*TASK*: Which lines run from the one with "You are a computer-use" through the end of the data? Retype them exactly, without pictures.

*PROVIDED ENTRIES*:
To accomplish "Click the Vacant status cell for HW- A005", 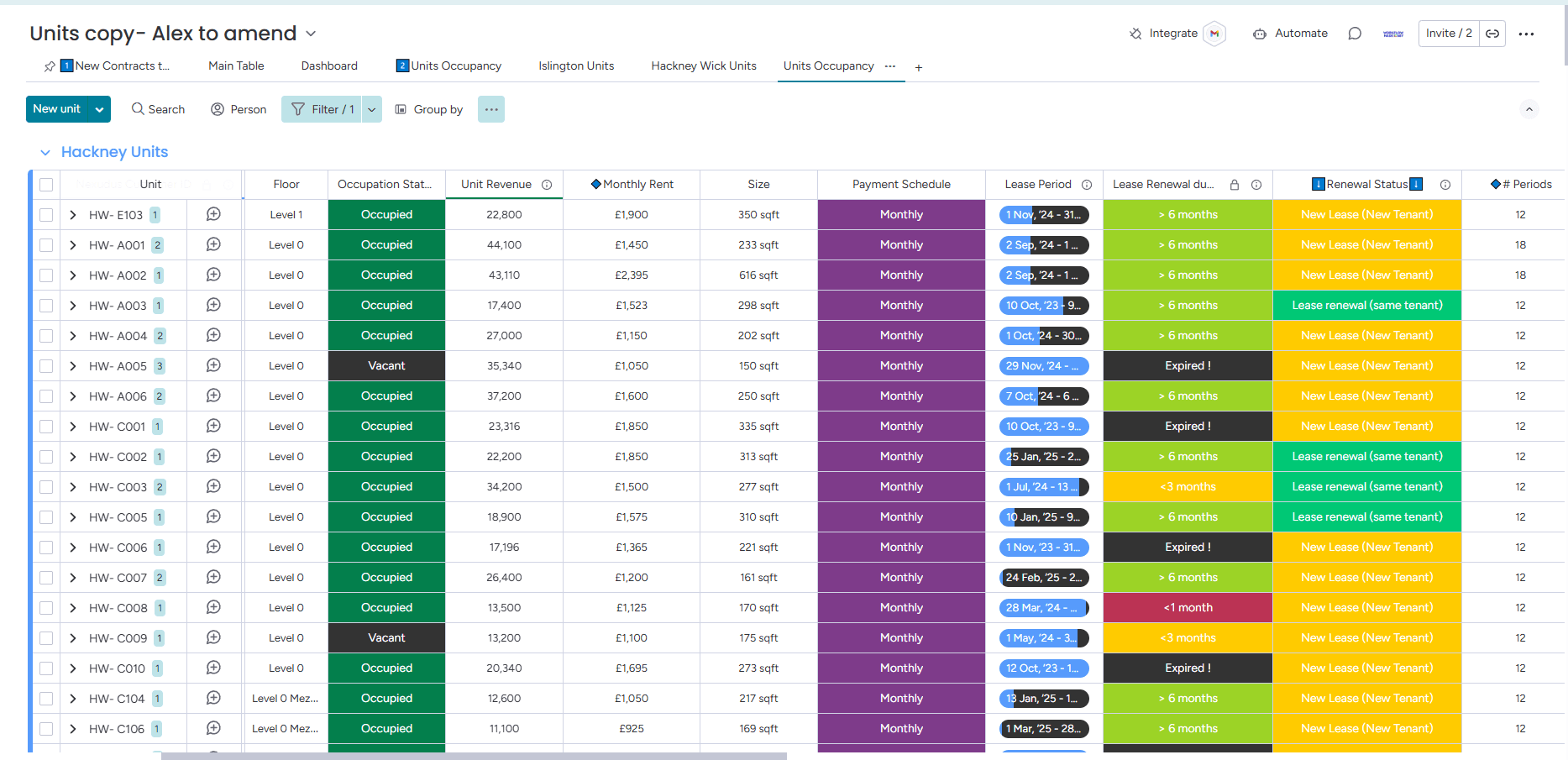I will coord(386,366).
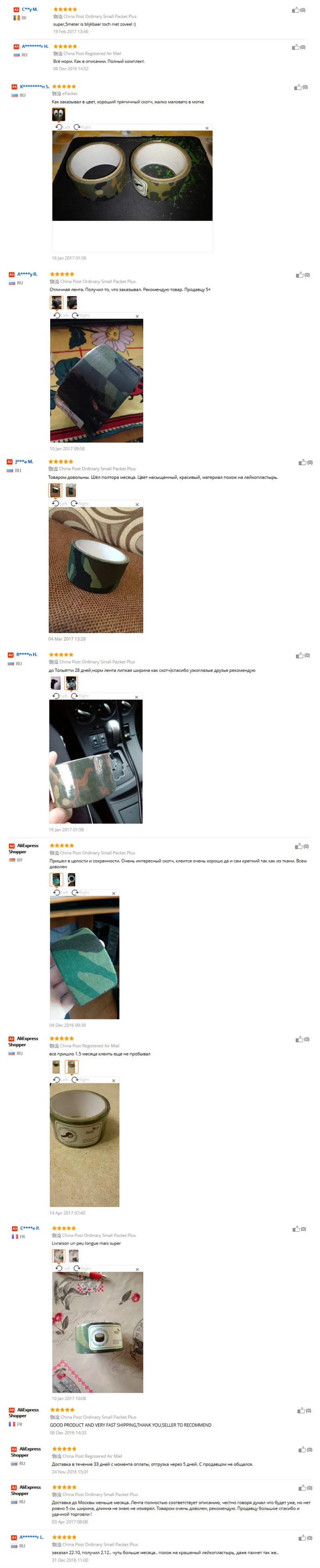Open reviewer profile A******y L.

coord(31,1537)
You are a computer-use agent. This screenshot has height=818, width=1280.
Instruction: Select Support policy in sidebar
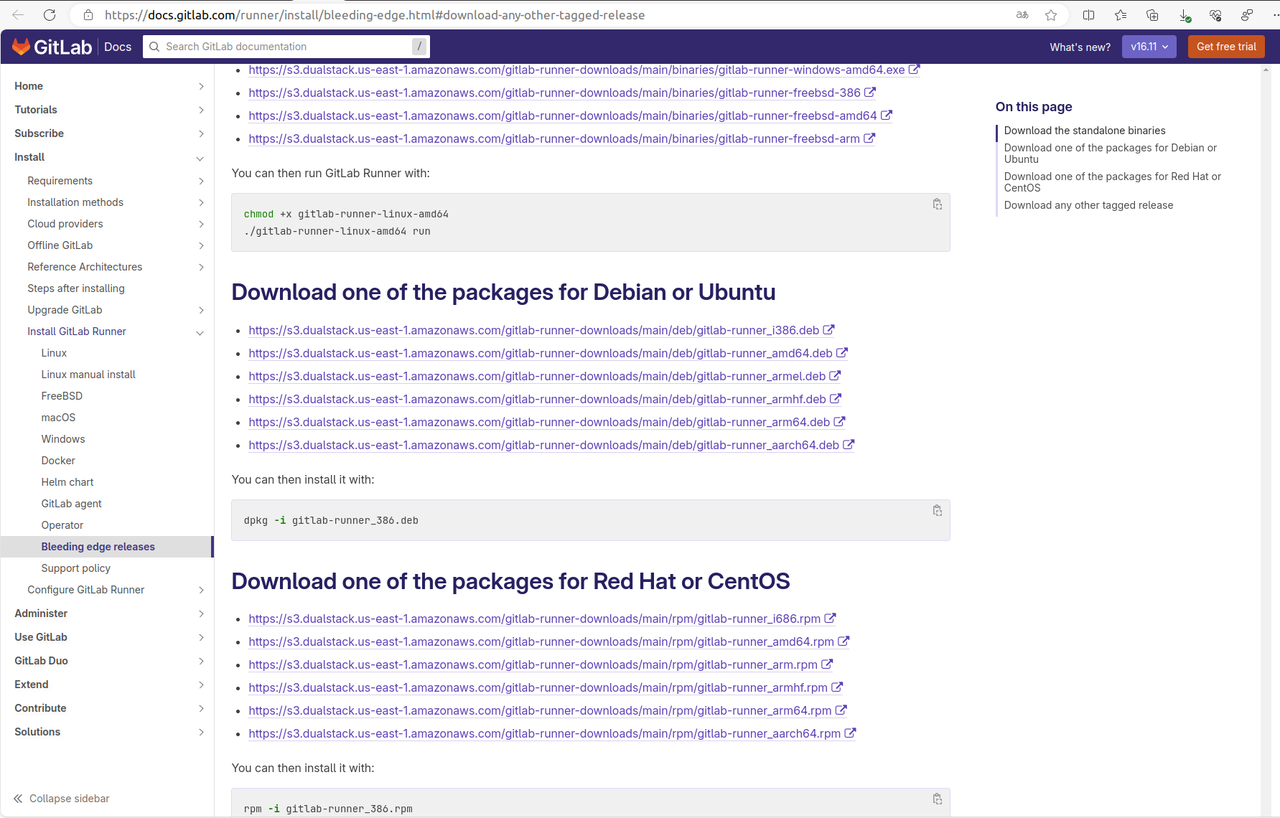[76, 568]
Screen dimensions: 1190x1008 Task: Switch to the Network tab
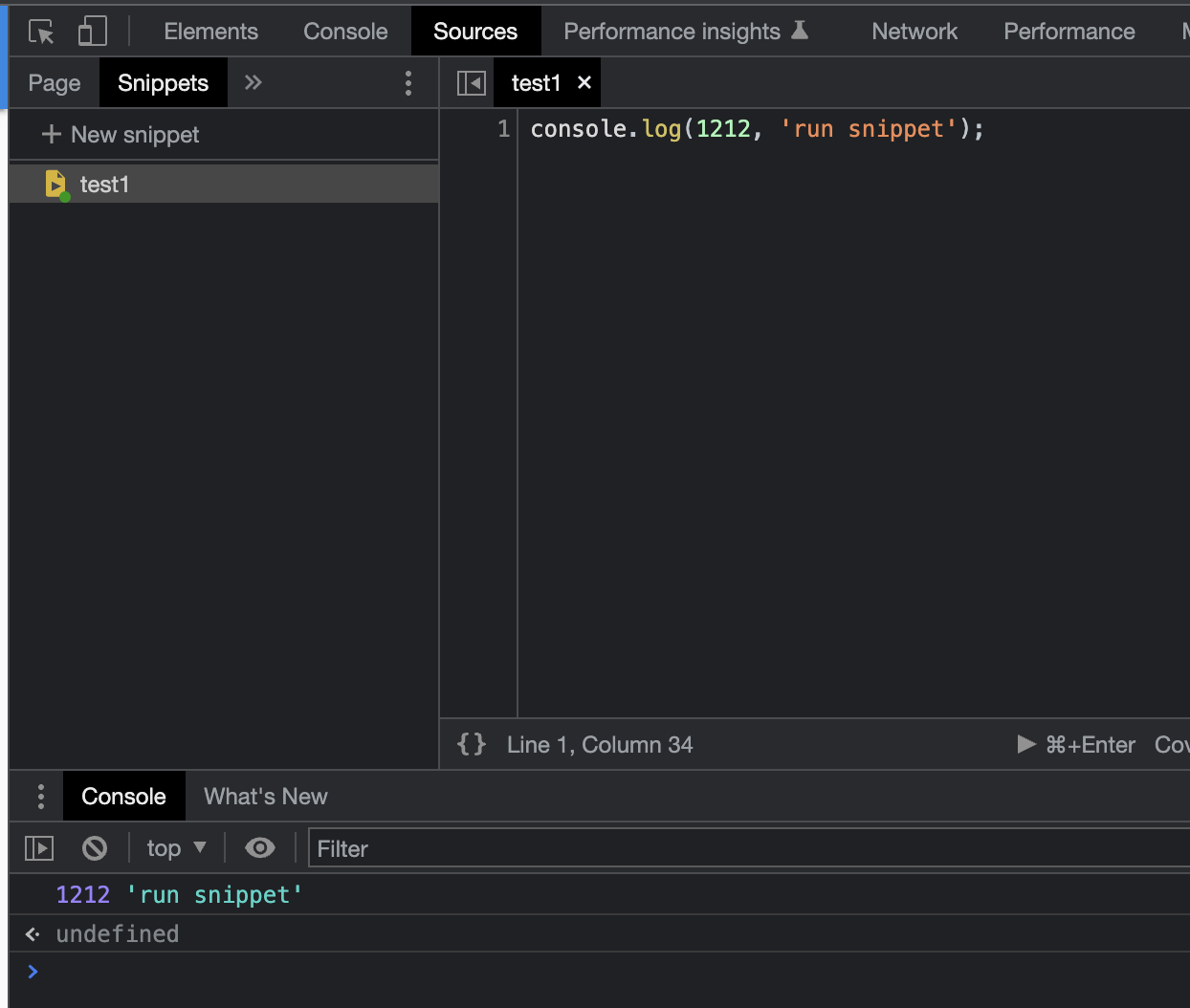(914, 32)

*ANSWER BOX*:
You are a computer-use agent. This screenshot has height=818, width=1280.
Instruction: Select Support policy in sidebar
[76, 568]
Screen dimensions: 1190x1008 Task: Switch to the Network tab
(914, 32)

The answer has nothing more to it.